Prof. Dagan founded the Pediatric Infectious Disease Unit at Soroka University Medical Center in Beer-Sheva, Israel, and served as its director from 1987 until June 2014. Additionally, he served as an advisor for Infectious Diseases at the Israeli Ministry of Health and was President of the European Society for Pediatric Infectious Diseases (ESPID).
He received his MD degree in 1974 from Hadassah Medical School, Hebrew University, Jerusalem. In 1982, he pursued a three-year fellowship in pediatric infectious diseases at the University of Rochester, New York, where he was appointed Adjunct Associate Professor of Pediatrics.
An active member of numerous national and international advisory committees, Prof. Dagan has contributed significantly to global health initiatives, such as the World Health Organization (WHO) on the Pneumococcal Nasopharyngeal Carriage Working Group and the Pneumonia Radiology Working Group.
As he continues to build his legacy, Professor Dagan’s research has already played a pivotal role in advancing global understanding of critical health issues, especially in the realm of pediatric infectious diseases.

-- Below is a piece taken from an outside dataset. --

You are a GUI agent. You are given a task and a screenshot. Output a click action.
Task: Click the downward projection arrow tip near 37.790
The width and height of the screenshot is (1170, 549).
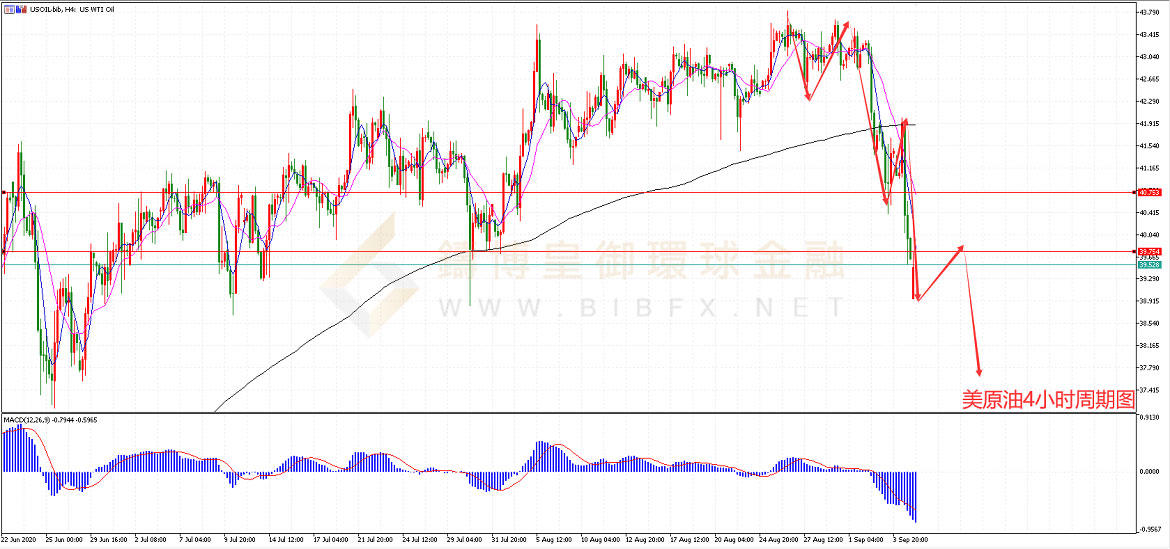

Pneumococcal conjugate vaccine
Conjugate vaccines are not a new concept, but their widespread use took time to develop. The first conjugate vaccine, the Haemophilus influenzae type b (Hib) vaccine, was relatively straightforward as it involved conjugating to a single antigen. However, the development of a pneumococcal conjugate vaccine presented a much more complex challenge, given that there are over 100 pneumococcal serotypes (STs). The initial challenge was to determine which serotypes were responsible for the most disease.

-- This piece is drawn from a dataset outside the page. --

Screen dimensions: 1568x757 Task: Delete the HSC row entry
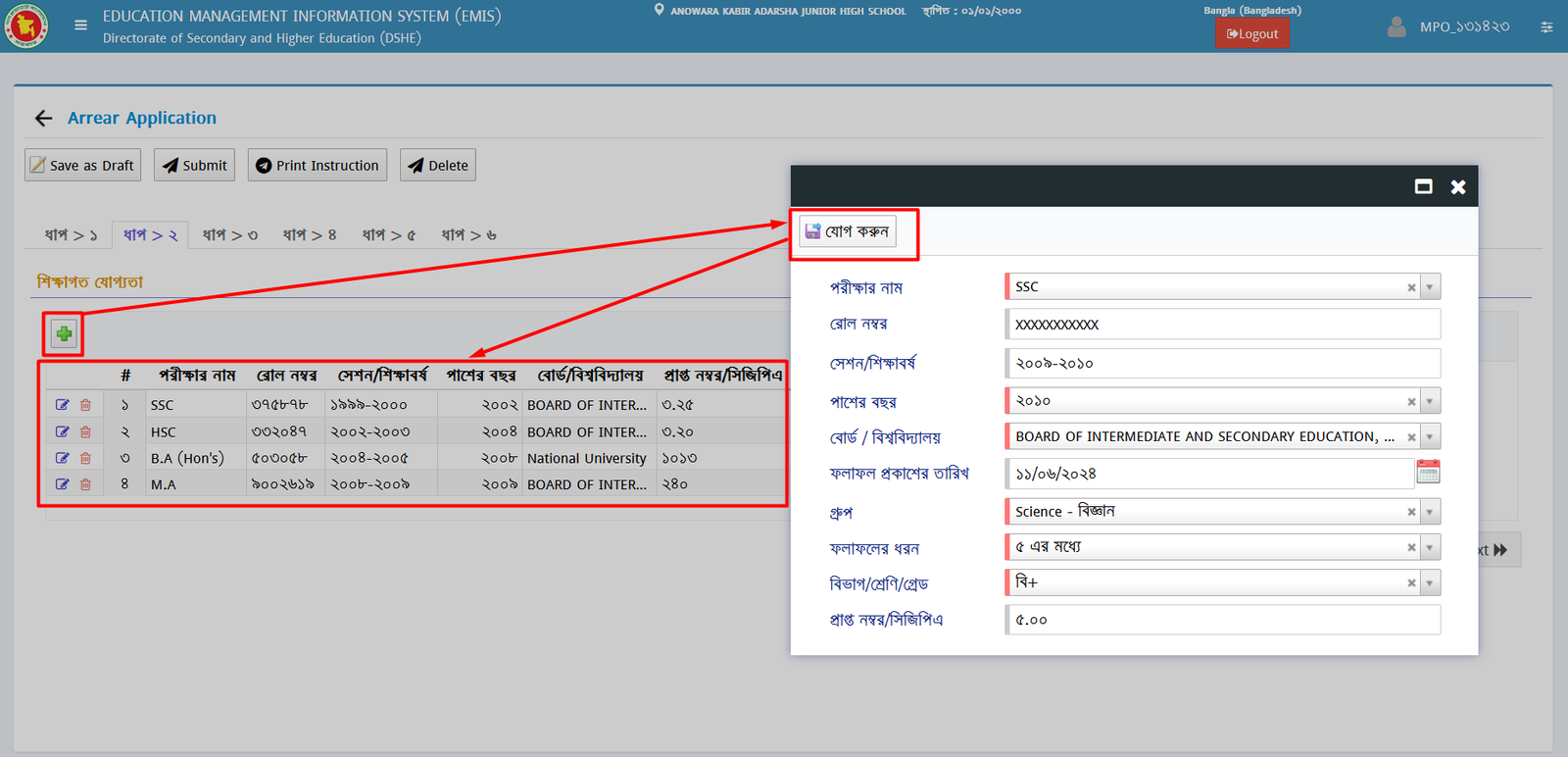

“And it came out, according to the limited studies that were done at that time, that maybe the seven serotypes that were included in PCV7 are the ones that caused most of disease in children,” recalls Prof. Dagan. The next hurdle was combining these seven serotypes into a single vaccine.
The journey from a mono-vaccine to a bi-vaccine, then to a tetra-vaccine, took several years. However, in 2000, the first commercial pneumococcal conjugate vaccine (PCV) was introduced in the United States. Since then, the landscape of pneumococcal disease has evolved significantly.
While IPD provided clear data on serotypes and disease burden, Prof. Dagan notes that it also had its limitations stating that “it was an easy definition, but a difficult issue to follow” because IPD was only detectable through blood cultures, CSF and other sterile site cultures, and not every case of pneumococcal disease is blood culture positive. Still, it allowed to gather valuable data on disease specificity, including serotype and disease rates, which helped estimate the burden of disease, in the range of a few dozens to hundreds per 100,000.
The roadmap to PCV7
Defining the pneumococcal burden was a big challenge. When Prof. Dagan and his team started the PCV7, new insights were gained.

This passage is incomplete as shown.